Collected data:
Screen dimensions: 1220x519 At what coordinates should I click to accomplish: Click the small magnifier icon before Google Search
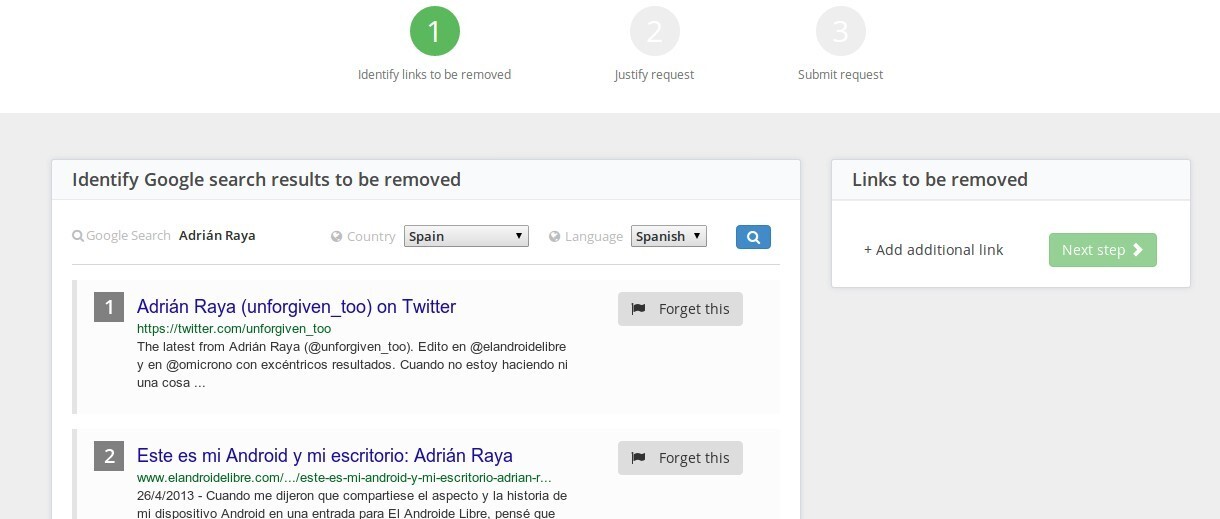coord(78,236)
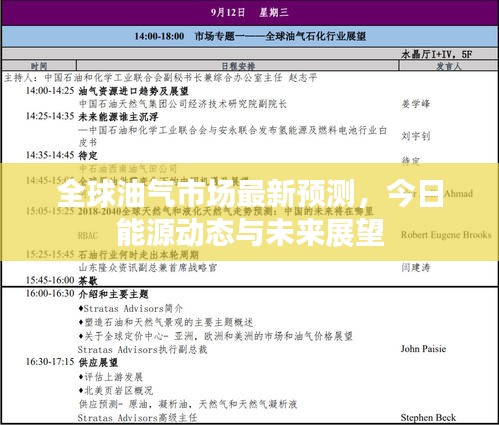Click the 日程安排 column header
The width and height of the screenshot is (499, 425).
(x=238, y=66)
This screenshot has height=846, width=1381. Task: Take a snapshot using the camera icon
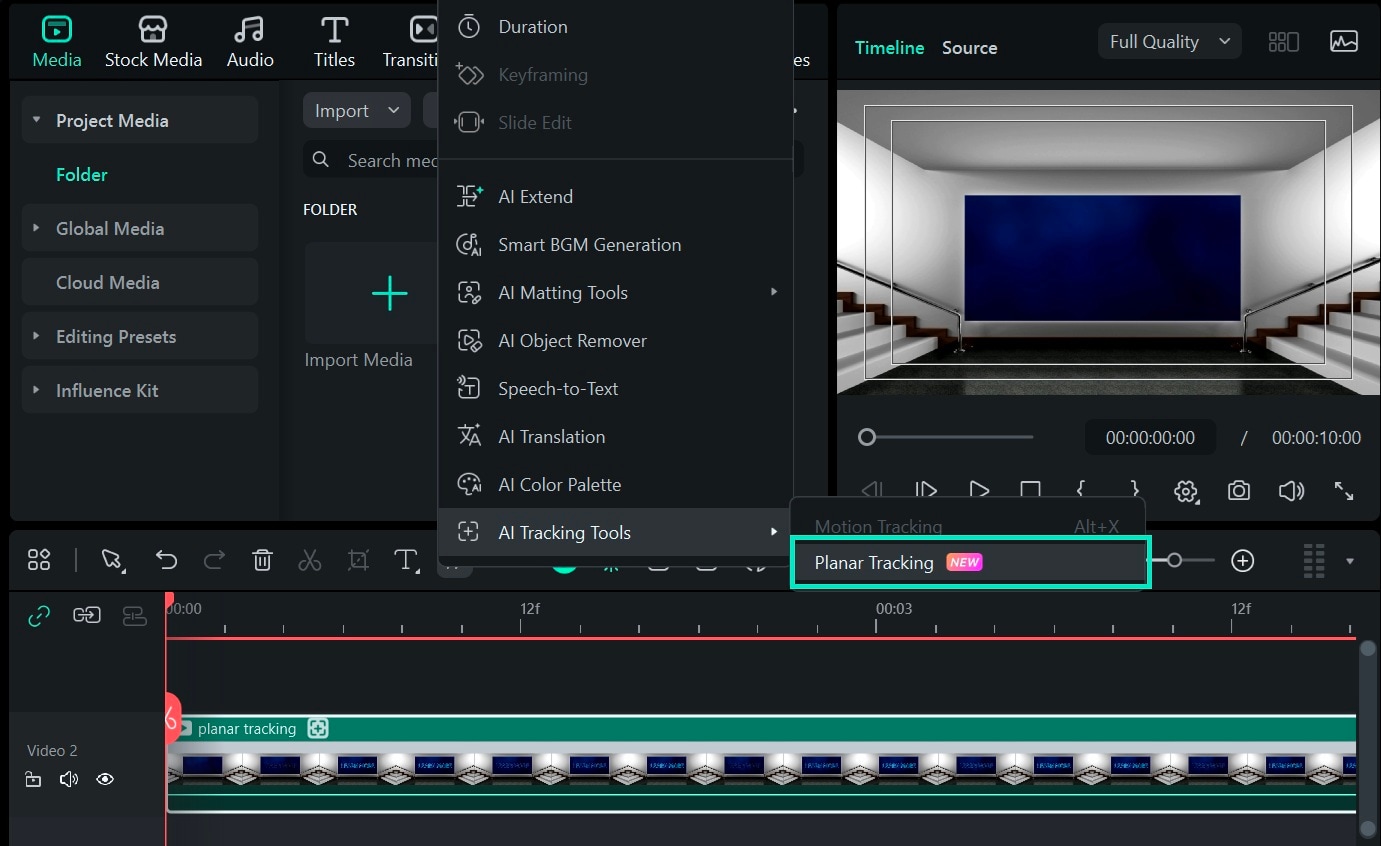tap(1238, 491)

- [What the task requires]:
Could the entries above be written out word for word, with no pictures?

- [Answer to the exercise]:
Screen dimensions: 1220x519 At what coordinates should I click to accomplish: Click the small magnifier icon before Google Search
coord(78,236)
Click the 日程安排 column header
The width and height of the screenshot is (499, 425).
(x=238, y=66)
This screenshot has height=846, width=1381. Task: Take a snapshot using the camera icon
tap(1238, 491)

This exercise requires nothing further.